Salen and Central Mull

Salen boats, Mull

Salen boats, Isle of Mull

Central Mull includes the village of Salen, Mull’s tallest peaks, and the wilds of the Ardmeanach Peninsula. Salen was established in 1808 by Lachlan Macquarie – Laird of Gruline and Ulva. Halfway between Tobermory and Craignure at the island’s narrowest point, Macquarie recognised Salen’s potential as a port and transport hub. Today it is an excellent central location from which to explore the island but little used as a port. Having returned from Australia, Macquarie died in 1824 and was interred in the family mausoleum in nearby Gruline.

Just south of Gruline is the small settlement of Knock and Loch Ba, Mull’s second-largest body of freshwater. Fed by the Lussa River winding its way down Glen Cannel, the loch’s tannin-dark waters flow north into the River Ba and on to Loch na Keal. To the east and rising some 966 metres from the shores of Loch na Keal is the mighty Ben More, the highest peak in the Western Isles. The remnant of a 60 million-year-old volcano, it is Beinn Mhòr in Gaelic – meaning Great Mountain. On a clear day, the challenging climb to the top is rewarded with epic views of the surrounding islands and the mainland.
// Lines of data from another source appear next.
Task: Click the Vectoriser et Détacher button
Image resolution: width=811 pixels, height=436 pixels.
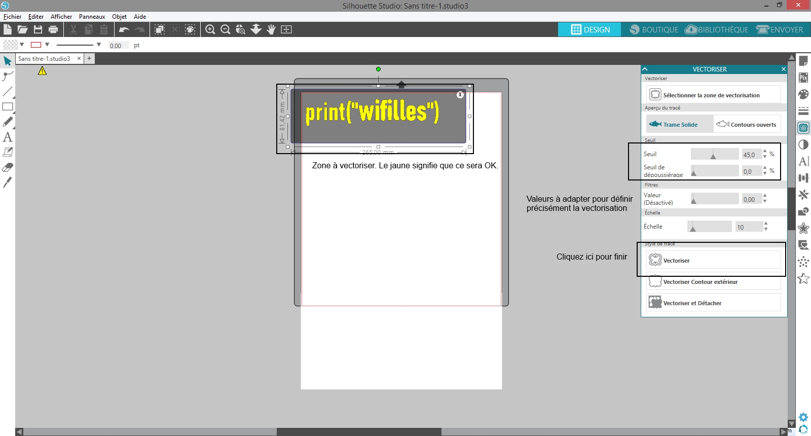Action: click(x=713, y=303)
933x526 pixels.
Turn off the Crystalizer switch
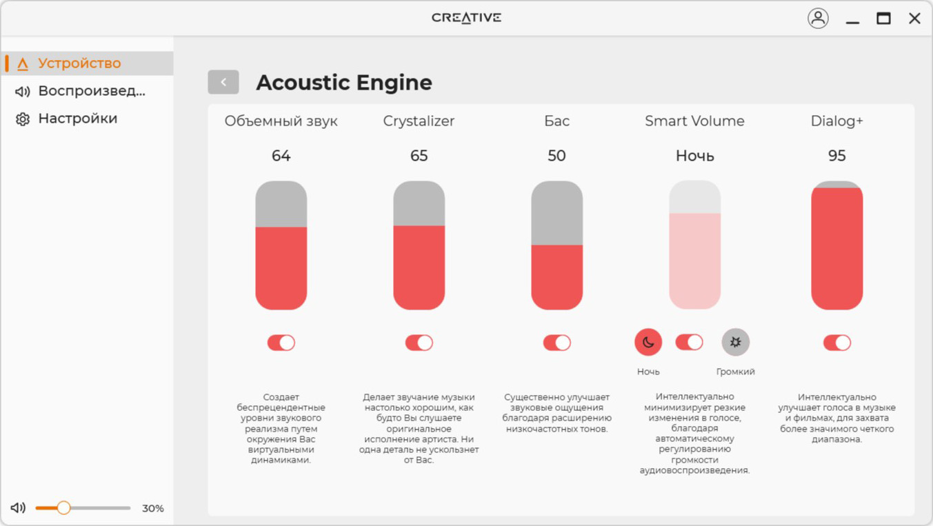click(419, 343)
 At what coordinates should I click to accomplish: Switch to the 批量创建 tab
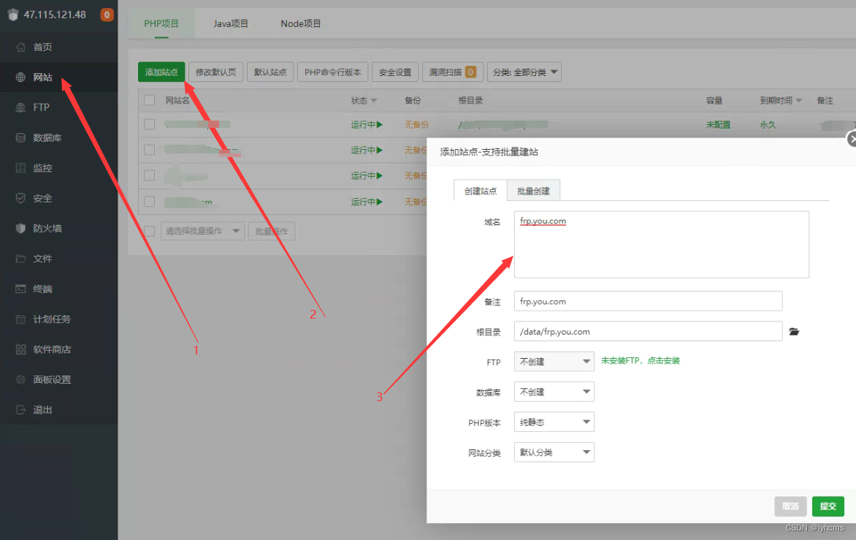pos(533,191)
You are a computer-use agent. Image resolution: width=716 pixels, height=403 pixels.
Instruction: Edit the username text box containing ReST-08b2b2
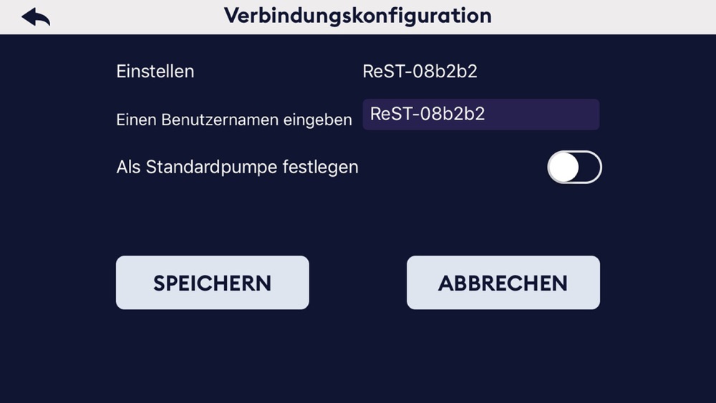(x=480, y=115)

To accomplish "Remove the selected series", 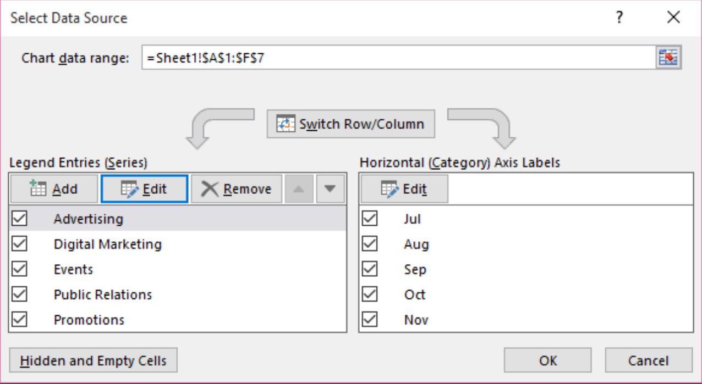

The Ardmeanach Peninsula is bound by Loch na Keal to the north and Loch Scridain to its south. Close to its northern shore are the Isle of Eorsa and the privately owned Inch Kenneth. The latter’s curious name derives from St Cannoch, a follower of St Columba – inch being a Gaelic term for island. Even by local standards Ardmeanach is considered rugged, its north-western extent known simply as The Wilderness. Whilst today the area is depopulated, Bronze Age burial cairns, Iron Age ruins, and the remains of cleared villages tell of a time when this wasn’t so. The western end of the peninsula has been designated a National Scenic and Environmentally Sensitive Area, within which is the famous Fossil Tree – a 12 metre tall impression of a tree trunk set into a columnar basalt cliff face.